斑爾里(カルガリー)ちゃんねる

平和ボケのただの日本人が、中央アジアのネタと、日本に残る遊牧遺構の記事など書いた。

冬営地

2023年12月08日 | 自己満

遂に*カネディアン冬営地だと踏んだ場所のひとつを訪問した。

 

カネディアン: 金田地区という*テングリ信仰とチベット仏教自体は残っていないが、痕跡が残る集落に定住する人達の祖先。

 

テングリ信仰: 遊牧民が信仰する天の神

 

前回の記事

カネディアン宿営地3 - 斑爾里(カルガリー)ちゃんねる

 

遊牧は結局は水だ!

という事がわかり、水を意識してカネディアン牧民の宿営地をさがす。
================
課題の目的:
冬営地の記事を、最後の一文のあとから引き取って書き継ぐこと。

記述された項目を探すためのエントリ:
================
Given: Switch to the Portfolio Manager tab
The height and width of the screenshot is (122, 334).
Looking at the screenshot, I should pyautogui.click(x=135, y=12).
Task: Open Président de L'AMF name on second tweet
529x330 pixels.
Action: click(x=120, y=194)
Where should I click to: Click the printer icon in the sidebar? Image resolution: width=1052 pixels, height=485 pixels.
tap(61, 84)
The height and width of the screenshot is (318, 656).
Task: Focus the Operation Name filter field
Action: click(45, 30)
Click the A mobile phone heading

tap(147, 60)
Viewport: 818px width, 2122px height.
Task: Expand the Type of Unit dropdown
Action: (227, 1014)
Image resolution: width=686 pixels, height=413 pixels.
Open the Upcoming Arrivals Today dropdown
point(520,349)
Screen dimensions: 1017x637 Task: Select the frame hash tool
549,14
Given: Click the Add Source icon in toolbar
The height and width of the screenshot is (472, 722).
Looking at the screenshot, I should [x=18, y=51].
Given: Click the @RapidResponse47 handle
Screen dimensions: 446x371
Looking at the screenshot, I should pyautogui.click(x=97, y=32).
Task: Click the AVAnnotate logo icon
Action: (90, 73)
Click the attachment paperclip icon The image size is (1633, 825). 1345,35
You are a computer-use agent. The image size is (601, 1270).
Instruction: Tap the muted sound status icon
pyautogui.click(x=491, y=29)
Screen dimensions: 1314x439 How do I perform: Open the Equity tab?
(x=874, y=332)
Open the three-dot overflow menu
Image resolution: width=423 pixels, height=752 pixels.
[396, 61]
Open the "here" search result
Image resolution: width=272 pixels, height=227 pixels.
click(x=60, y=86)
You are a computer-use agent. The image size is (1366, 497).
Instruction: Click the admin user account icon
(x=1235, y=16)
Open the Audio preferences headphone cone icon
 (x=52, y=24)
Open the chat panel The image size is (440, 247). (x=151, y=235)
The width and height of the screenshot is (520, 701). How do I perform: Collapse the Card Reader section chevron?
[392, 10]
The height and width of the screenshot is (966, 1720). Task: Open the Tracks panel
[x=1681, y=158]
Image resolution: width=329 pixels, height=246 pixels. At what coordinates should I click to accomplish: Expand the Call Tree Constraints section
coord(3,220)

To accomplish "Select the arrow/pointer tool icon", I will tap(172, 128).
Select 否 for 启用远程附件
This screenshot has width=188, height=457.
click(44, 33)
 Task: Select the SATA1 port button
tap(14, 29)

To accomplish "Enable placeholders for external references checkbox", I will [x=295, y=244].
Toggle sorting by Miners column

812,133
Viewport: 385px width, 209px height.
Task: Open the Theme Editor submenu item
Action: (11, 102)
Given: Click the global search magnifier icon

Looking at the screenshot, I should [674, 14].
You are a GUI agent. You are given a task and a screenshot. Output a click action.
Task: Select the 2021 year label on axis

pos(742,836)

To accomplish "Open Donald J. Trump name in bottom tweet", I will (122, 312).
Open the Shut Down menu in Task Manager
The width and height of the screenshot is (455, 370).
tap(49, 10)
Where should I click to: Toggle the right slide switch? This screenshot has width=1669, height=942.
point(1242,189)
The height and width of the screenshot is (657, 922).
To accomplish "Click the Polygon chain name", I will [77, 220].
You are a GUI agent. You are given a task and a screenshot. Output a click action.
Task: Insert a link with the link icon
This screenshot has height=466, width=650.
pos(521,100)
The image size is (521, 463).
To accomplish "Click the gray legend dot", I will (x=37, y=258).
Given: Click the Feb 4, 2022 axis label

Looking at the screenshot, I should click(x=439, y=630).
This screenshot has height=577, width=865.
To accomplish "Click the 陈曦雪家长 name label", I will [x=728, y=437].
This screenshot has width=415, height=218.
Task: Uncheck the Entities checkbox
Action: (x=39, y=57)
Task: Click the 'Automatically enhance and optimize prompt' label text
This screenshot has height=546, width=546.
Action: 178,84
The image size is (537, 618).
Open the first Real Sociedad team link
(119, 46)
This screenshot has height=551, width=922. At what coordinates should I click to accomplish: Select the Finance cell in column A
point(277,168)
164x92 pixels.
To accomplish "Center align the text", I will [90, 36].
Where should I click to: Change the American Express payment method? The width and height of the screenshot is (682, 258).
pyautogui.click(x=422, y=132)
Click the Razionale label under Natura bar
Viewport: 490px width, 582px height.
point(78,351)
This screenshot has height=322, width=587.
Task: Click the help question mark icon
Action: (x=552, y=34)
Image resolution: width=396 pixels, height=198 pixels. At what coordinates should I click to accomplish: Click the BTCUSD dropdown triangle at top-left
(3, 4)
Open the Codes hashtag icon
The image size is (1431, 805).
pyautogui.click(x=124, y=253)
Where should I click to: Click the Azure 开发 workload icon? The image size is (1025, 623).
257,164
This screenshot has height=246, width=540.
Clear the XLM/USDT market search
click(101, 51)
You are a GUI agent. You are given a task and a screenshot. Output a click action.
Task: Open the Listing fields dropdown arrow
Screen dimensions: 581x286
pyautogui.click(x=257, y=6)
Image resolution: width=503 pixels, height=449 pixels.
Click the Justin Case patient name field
================
課題への返答:
冬営地候補に挙げられる所は、山あいの低地の川沿い。あのもみじクッキー🍁の葉先の方。もみじクッキーは、丹沢界隈の牧地を分かりやすく表している。

 

今回、見つけたい遊牧遺構は冬営地にあると云われる石囲い。どうやらこの石囲いは家畜の糞や燃料を囲うものである可能性もある。家畜の糞は家畜の防寒用の燃料になる。

 

冬営地候補は夏営地候補より数が多い為、一度で全てを実踏する事は不可能。

 

今日は愛川町。

 

上三増(カミミマセ)というバスの終点迄行く。

 

 

この系統は金田(カナダホト)も通る。○○バスセンター→カナダホト→上三増

夏営地から冬営地へ向かうのか。秋営地はどこにあるのだろう?

 

カナダホト(夏営地)から上三増まで20km強。バスからの景色。川べりは河岸段丘で深い樹木林に覆われ、それ以外は平坦な台地で、草地が多いように思えた。所々に森が点在するようにも思えた。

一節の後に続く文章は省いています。